My question to you this month is to ask whether you are in touch with your growing edge? Are you feeling excited as you engage with the frontier of your life? Or, do you need help to decide where the frontier is? Or, having found the frontier, have you discovered inner saboteurs that seem to lie in wait to persuade you that the status quo really is acceptable?

Yesterday I was speaking to a friend who is selling the house that his grown up children and elderly mother are fond of. They would rather he didn’t sell. But, he has strong personal reasons to make a move that he has delayed for some time.

He said, ‘The status quo is no longer an option.’ I thought that was a great statement!

For a house move, the appropriate support comes from estate agents and solicitors.
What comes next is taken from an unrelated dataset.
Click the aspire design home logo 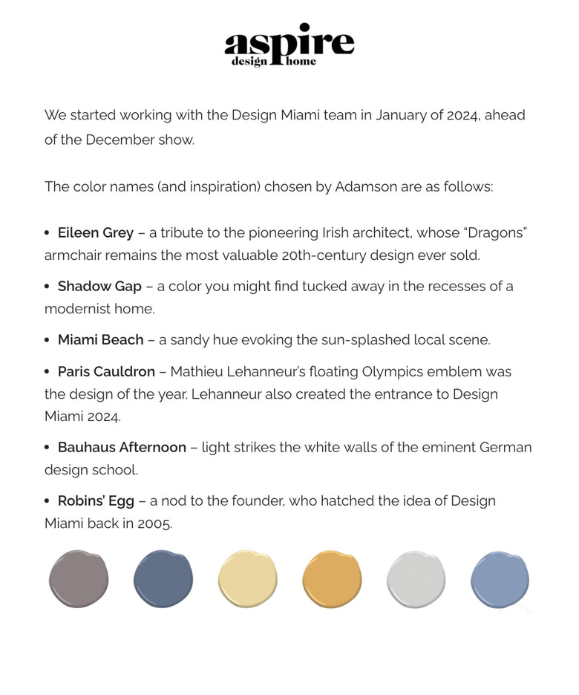click(290, 45)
But, personal edges, which challenge us to call forward underdeveloped parts of ourselves in order to shift our work and relationships to new levels, are different.

Is it wise to wait until a crisis brings you to a forced edge? Might you prefer the premium choice of hiring the support of someone who can keep both keep you in touch with the potential of your growing edge and support you as you make changes? If there’s a part of you that knows you have inner challenges to address in order to make outer changes, coaching can shift you out of a vicious cycle or a downward spiral.